Теперь он быстро шел к Лазаревской, не встречая по пути ни одного извозчика; нес банку французского яблочного повидла, которую Клингенмайер, не слушая возражений, вытащил из запасов и всучил ему. Охрану, выставленную у ворот больницы после убийства Кошкарева и Шергина, сняли неделю спустя: проход на территорию был снова свободен. В парке, пошатываясь от слабости, бродило несколько больных в линялых коричневых халатах; флигель душевнобольных — в глубине парка, темно-бурый, под восьмым номером, — хорошо был виден: обычно его скрывала листва. Старенькая сиделка Анна Ильинична укоризненно покачала головой — Ятя давно не было.

— Спрашивала? — ответ, впрочем, был ему известен. Сиделка покачала головой.

— Вы придете — оне и рады, — уныло сказала она, — а уйдете — и помину нет…

Он пошел по желто-коричневому коридору; навстречу страшно исхудавший, давно ему знакомый посетитель — они встречались иногда — вел все такую же огромную, разбухшую жену.
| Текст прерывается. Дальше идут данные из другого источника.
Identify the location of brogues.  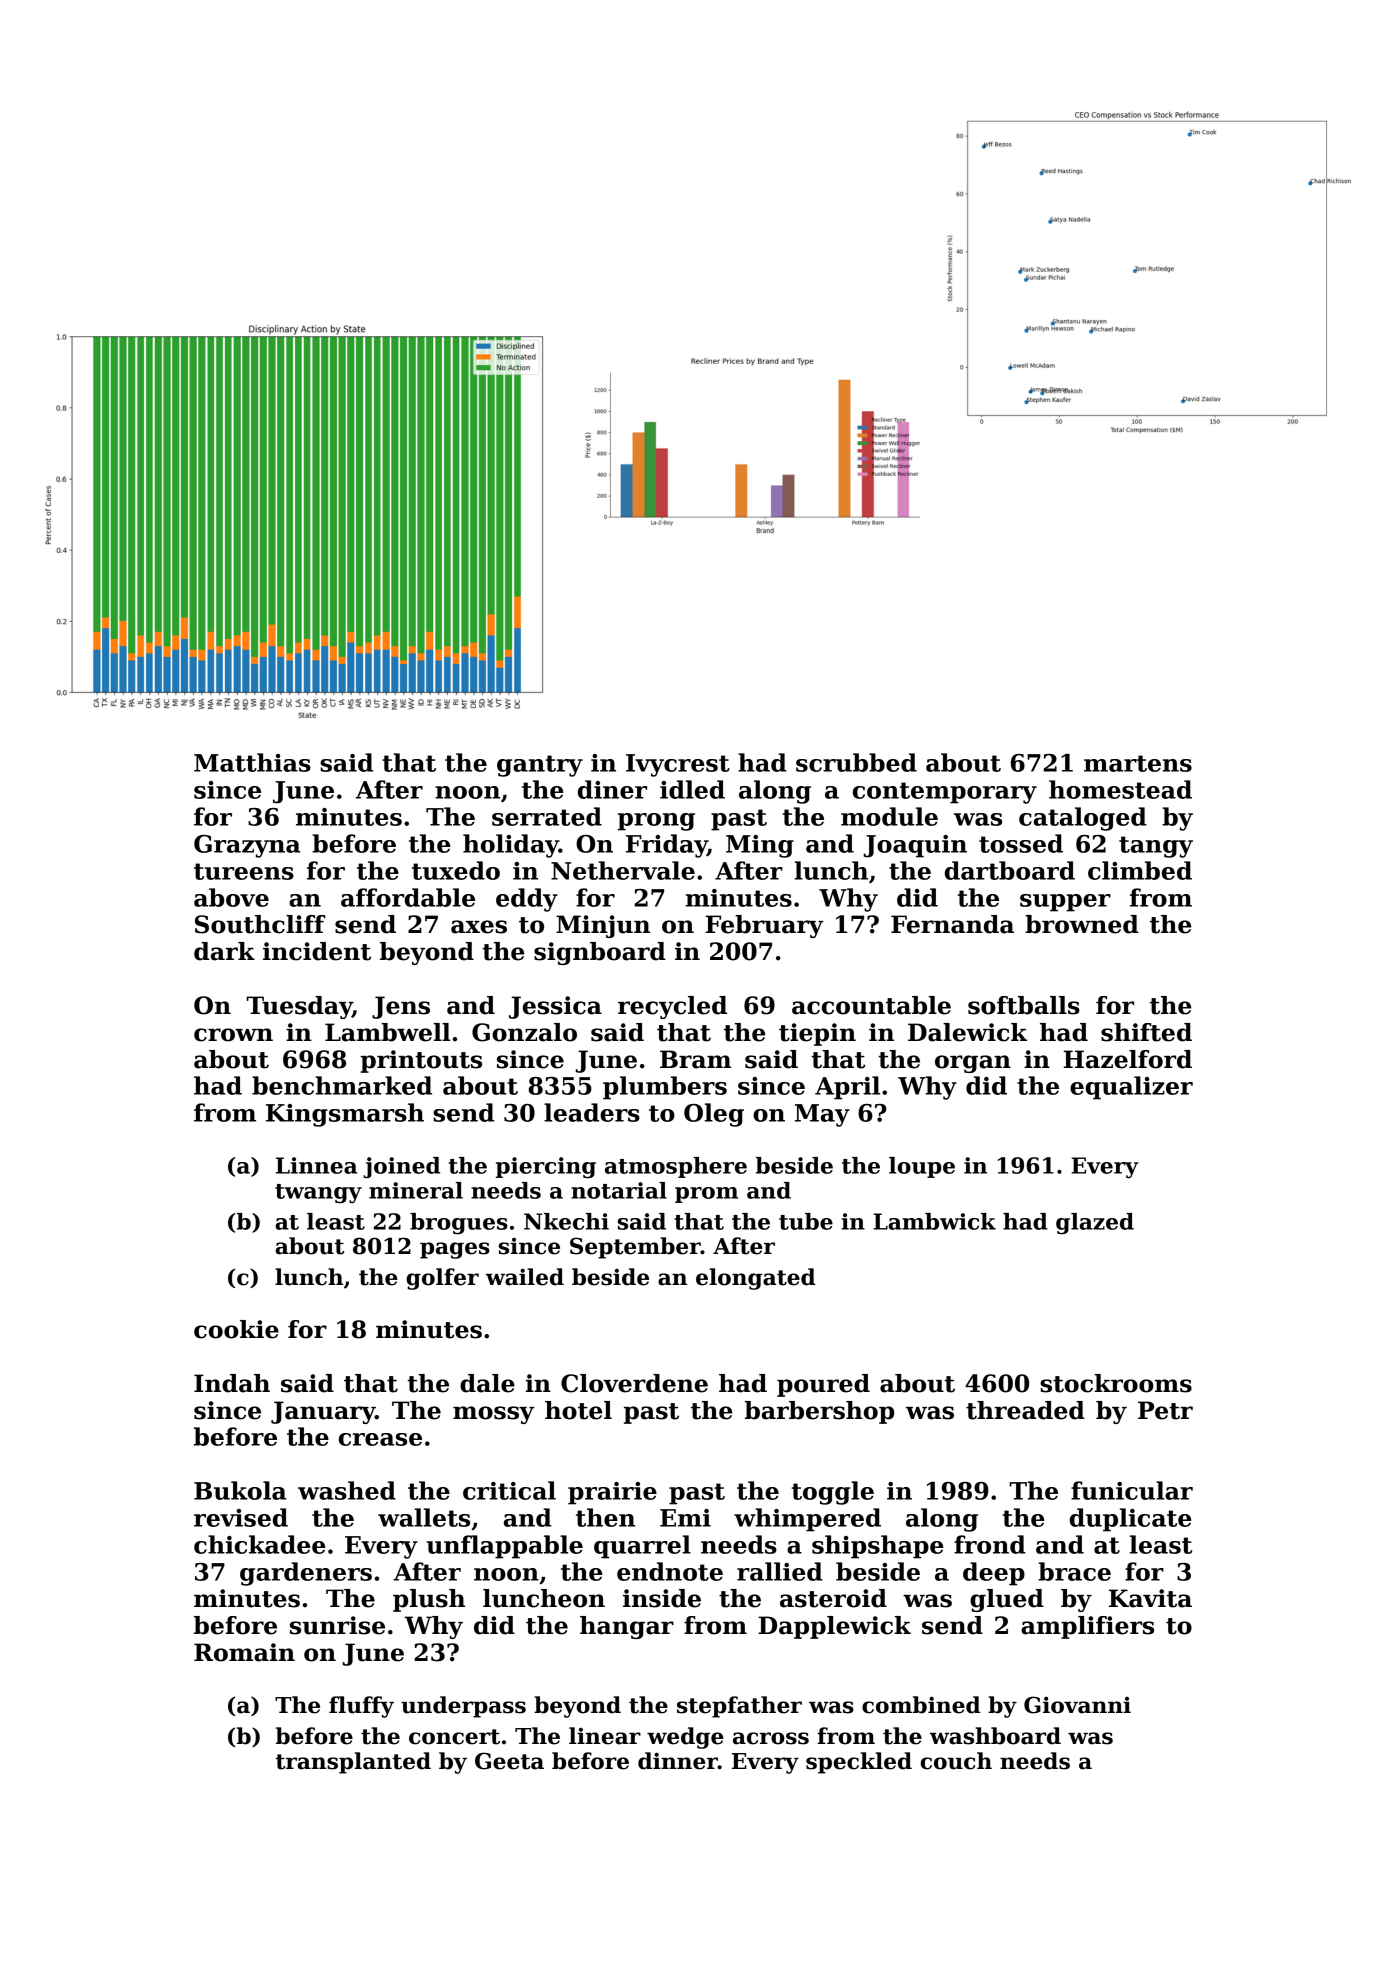
(459, 1224).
Сумасшедших ничто не брало. Водянистая толстуха подняла на Ятя такие же водянистые, бесцветные глаза и проскрипела обычное «Вашей светлости кадетской матрафанский матрафет» — смысла этого приветствия не понимал никто. Муж, как всегда, неприятно осклабился.
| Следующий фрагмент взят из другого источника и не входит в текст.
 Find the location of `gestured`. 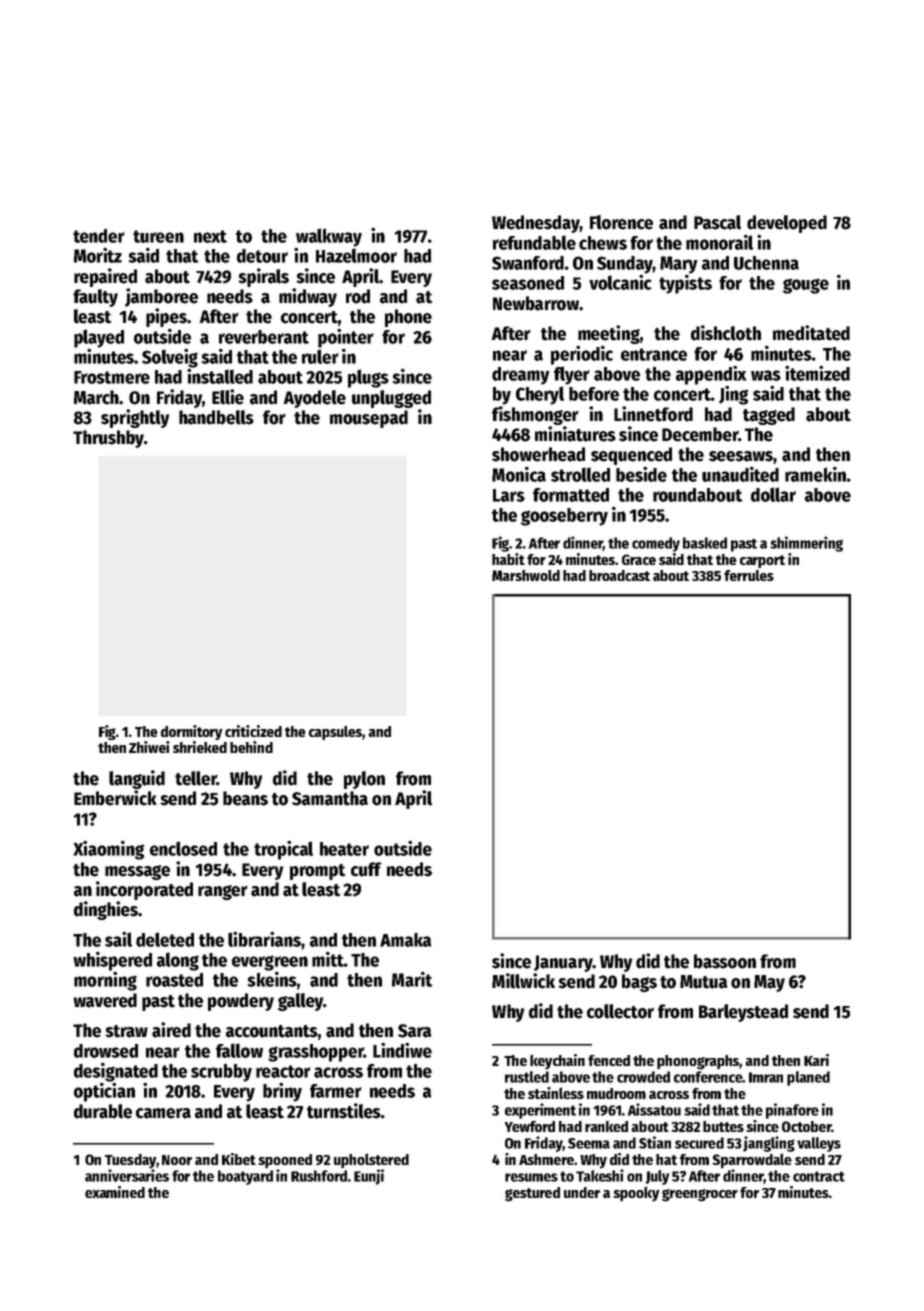

gestured is located at coordinates (532, 1194).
Плата за отдельную палату была, по счастью, внесена еще в декабре; Ять помедлил на пороге, потом решительно, без стука, вошел.

Мать сидела к нему спиной, за столом, прилежно водя пером; чернильницы на столе не было, и пера она не обмакивала. Ять молча смотрел на ее худую спину и совершенно седые короткие волосы — она всегда стриглась коротко и так же требовала стричь ее в Лазаревской. Она не слышала, как он вошел, и он не сразу решился подать голос.

— Мама, — позвал он наконец. Она обернулась.

— О! Погоди, милый, секундочку. Я доканчиваю. Завтра, ты знаешь, срок, а у меня шесть страниц еще. Присядь, сейчас будем обедать.

Это был ее голос, ее интонация, так она всякий раз встречала его, еще когда не превратилась в машину, — и то, как ясно и радостно звучала ее речь, было для него неоспоримым свидетельством того, что мать прежняя, что рассудок ее цел, только помрачен.

Он знал все, что будет: мать дернет звонок, войдет сестра милосердия, внесет миску картофеля с ломтем хлеба, пойдут расспросы — все в одних и тех же словах; так было сначала в их доме, потом в Лазаревской, еще респектабельной и мирной; потом в той же Лазаревской, битком набитой ранеными, — к душевнобольным, впрочем, жертвы войны почти не попадали. Угодил туда с фронта только один офицер, которому взбрело в голову, что если целью войны является взаимное истребление, то покончить с войной можно быстрей, истребив своих; он убил пару своих солдат, но застрелиться не успел. Вскоре он впал в слабоумие и был перевезен в интернат для буйных.